Task to complete: Leaving out every picture, transcribe the lines from the line that contains "You are a GUI" to the end of the entries below, both ends included.

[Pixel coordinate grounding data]

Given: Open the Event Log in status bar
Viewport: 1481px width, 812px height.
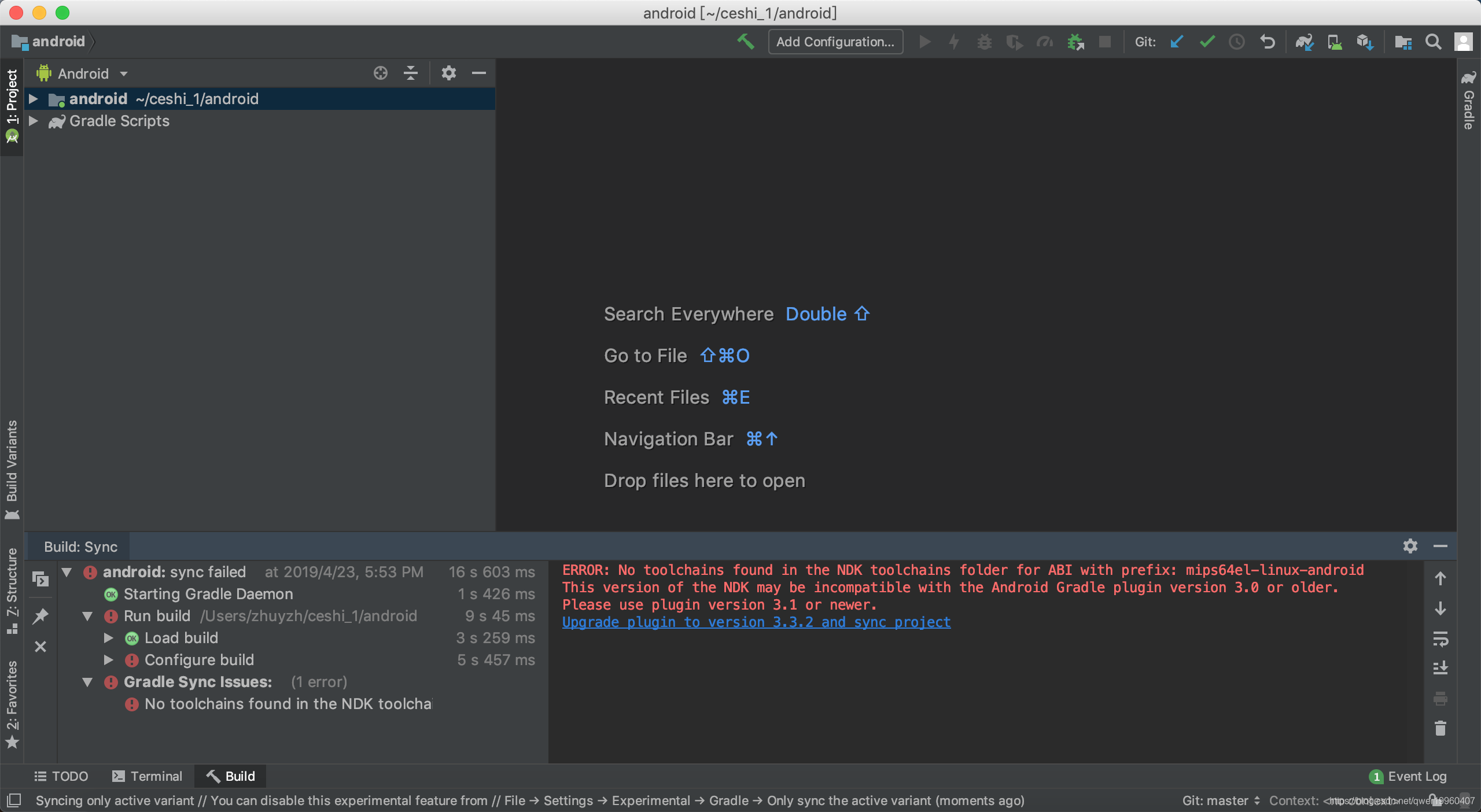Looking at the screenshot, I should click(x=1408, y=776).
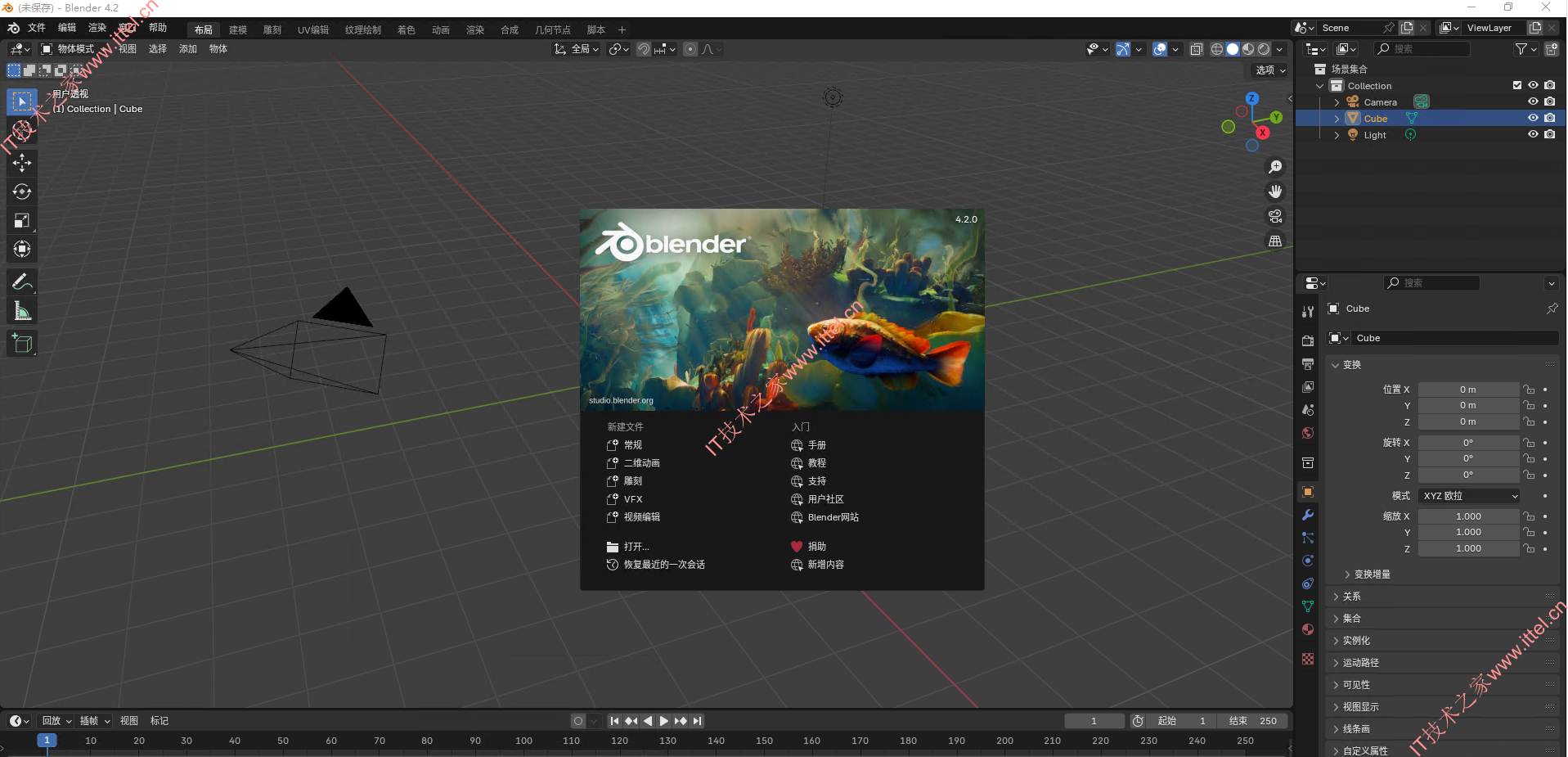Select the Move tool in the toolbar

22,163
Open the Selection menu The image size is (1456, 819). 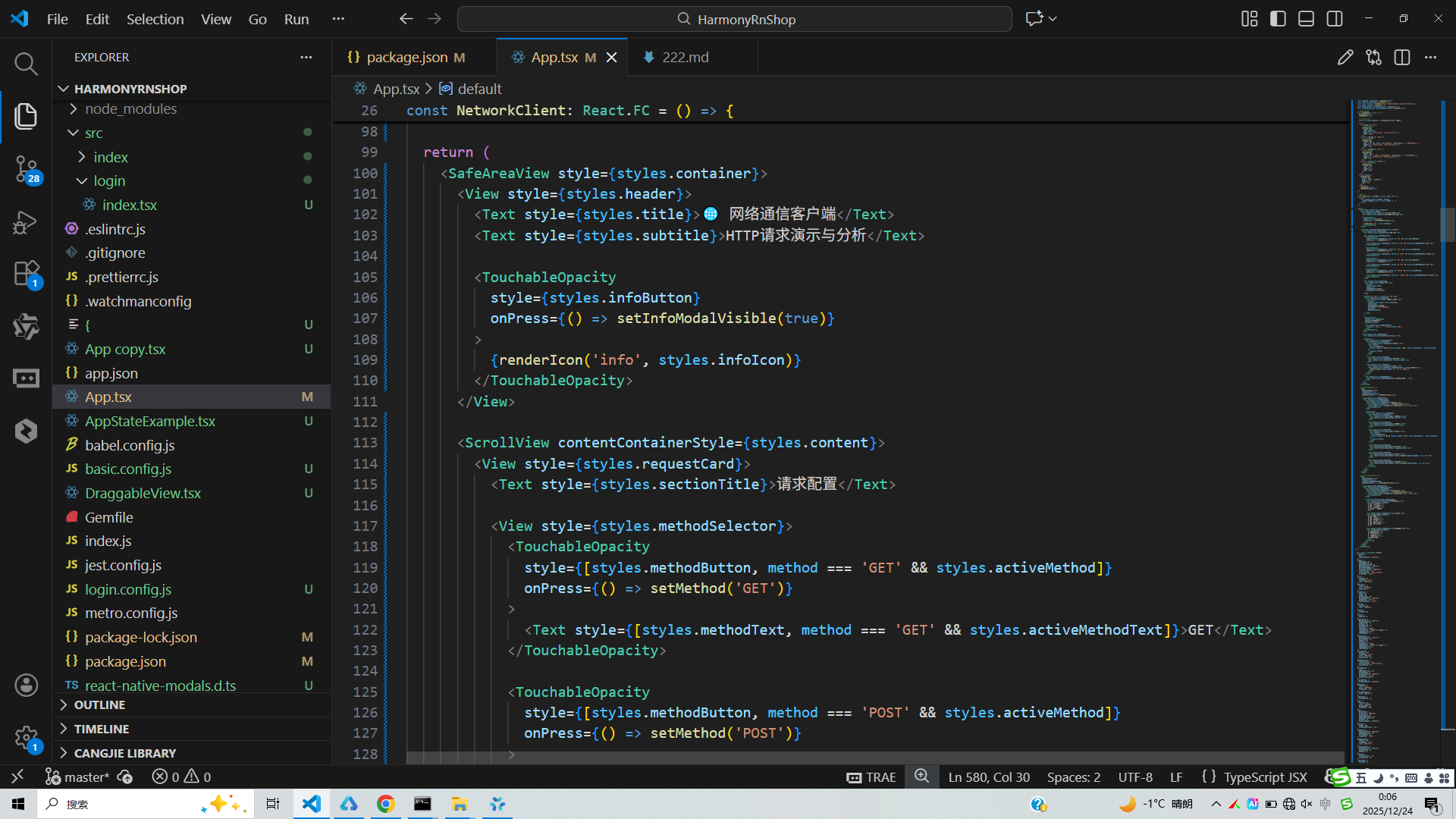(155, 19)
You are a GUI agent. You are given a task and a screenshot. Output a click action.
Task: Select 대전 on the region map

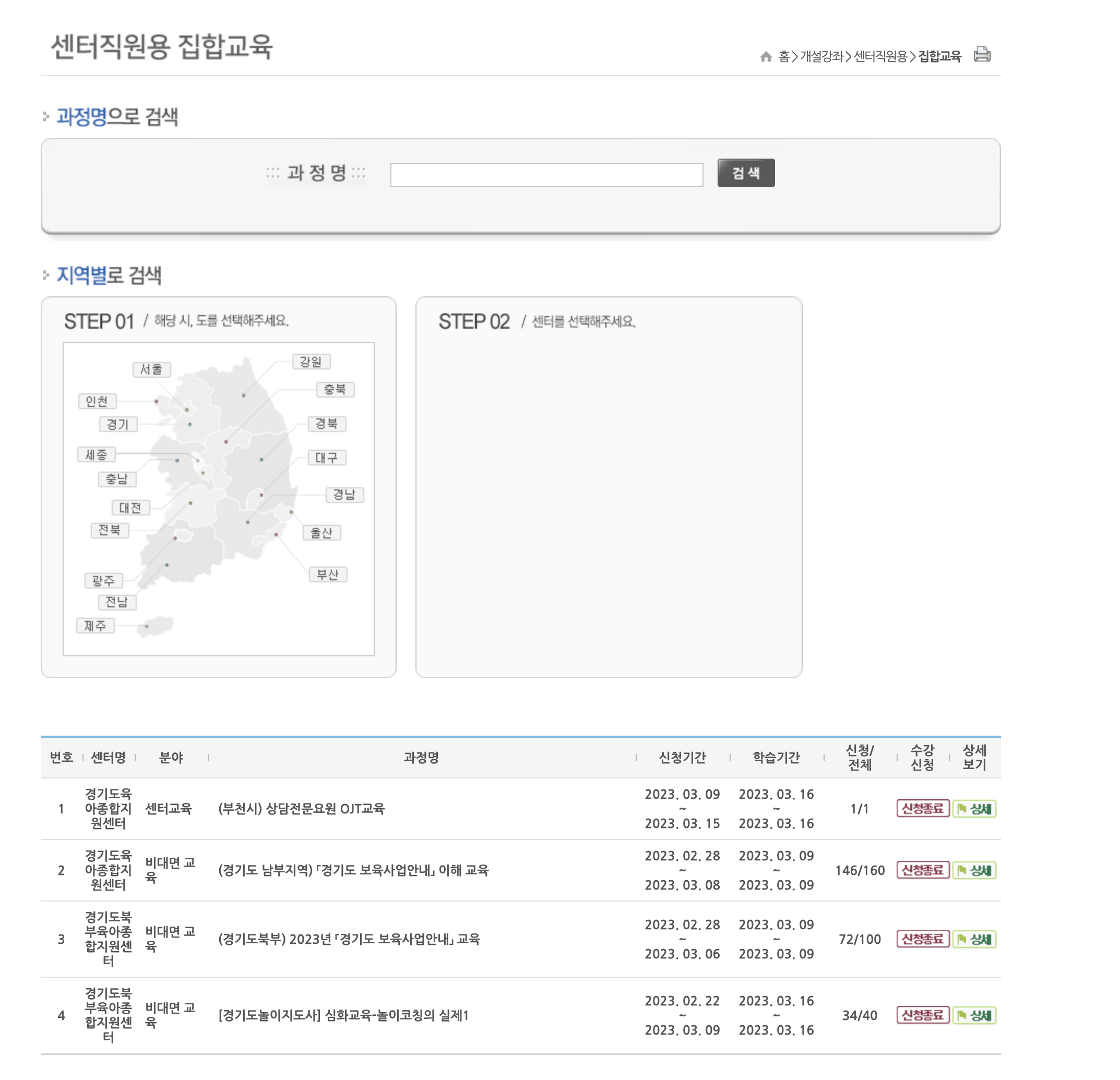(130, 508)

Exercise answer:
You are a GUI agent. You are given a task and a screenshot. Output a click action.
Task: Select 대전 on the region map

(130, 508)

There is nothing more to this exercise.